I’m never quite sure about the idea of going on holiday in order to recharge the batteries, or coming back thoroughly relaxed. I tend to come back dog tired. Which is what happened this weekend, arriving home late on Friday after driving several hundred miles that day; on Saturday I had to sleep most of the afternoon.

Don’t get me wrong, it’s a wonderful thing to be able to go away and feel unleashed from day-to-day concerns back home. I’m very grateful to have done such a thing. A friend said to me recently she’d never had a holiday of longer than two weeks. When I was working in the US, nobody took two weeks off (mainly for fear of your desk not being there when you returned.)

I never did do the ‘travelling’ thing when I was younger but I did have the luxury of a month-long vacation in South America after leaving one job and before I was due to start at the next one.
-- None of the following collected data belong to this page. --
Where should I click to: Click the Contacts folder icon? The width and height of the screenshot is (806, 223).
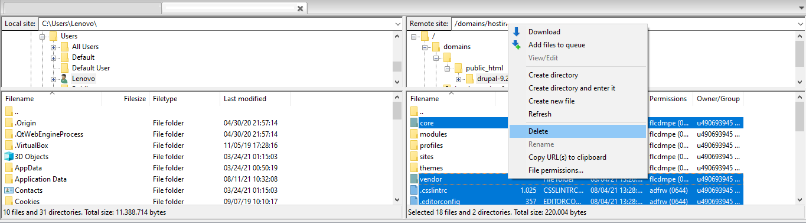(9, 190)
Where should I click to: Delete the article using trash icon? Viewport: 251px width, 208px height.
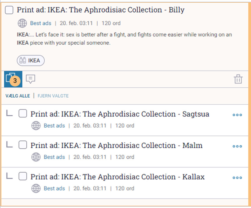pyautogui.click(x=238, y=79)
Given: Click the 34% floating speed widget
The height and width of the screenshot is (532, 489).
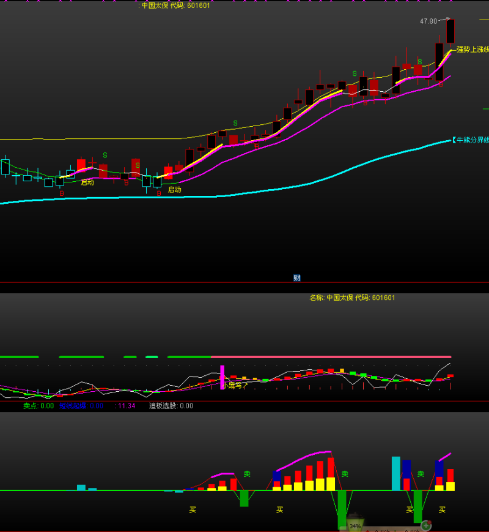Looking at the screenshot, I should click(355, 526).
The combination of both knowing and not knowing what I was coming back to  – a job, yes, but a new job in a new country – combined with a certain amount of experience (being in my thirties) gave the trip a really feeling of a break. Something did break inside me, but in a good way, like an opening up.

So this time I’m back from more than three weeks away, when each day brought its own challenges (linguistic, cultural, logistical). Did I take a notebook? Not really, because I struggle to write longhand. But I took my laptop, and wrote both a diary (‘first we did this, then we did that’) and a kind of thoughts & feelings-journal. I can imagine referring to both, should I end up writing about any of it. But will I? The usual counterweights in my head never seem to take a vacation. Not another poem about the beauty of an Italian garden (yawn) …. or nobody who’s only visited a place once has anything meaningful to say about it … etc. But who knows.

On a short break…

By the time you read this I will be in Italy, where I’ll have been for a while, so that’s one reason why I’ve not been all that proactive on here, nor on social media generally – at least, I hope not, as I’m trying to have a little break from it all!

Thanks for reading, and normal service will resume in a week or so.

Seven Questions for Poets #7 – Louise Ordish

A name you’ll have come across often in the poetry magazines is Louise Ordish. She is a talented poet who has had a number of high profile successes, including a shortlisting for the Poetry School/Nine Arches Press Primers Vol 1, and a poem nominated for the Forward Prize. I hope we’ll be seeing a lot more of her work. Louise was more than happy to take the Seven Question challenge…

1 – What was the last poetry book you read, that you would recommend?

I’ve just been reading Paper Aeroplane, Simon Armitage’s selected works 1989-2014. When I first started writing poetry properly about 5 years ago, his ‘Book of Matches’ was the first e-book I had. I remember how reading his poetry felt just magical, a discovery of something that I hadn’t known possible.

2 – What would be your ideal place for a writing retreat?

Anywhere where there is no WIFI but there is a kettle, a bed, a view… either isolated or city centre… must be a coffee shop or bar. That gives me quite a few opportunities.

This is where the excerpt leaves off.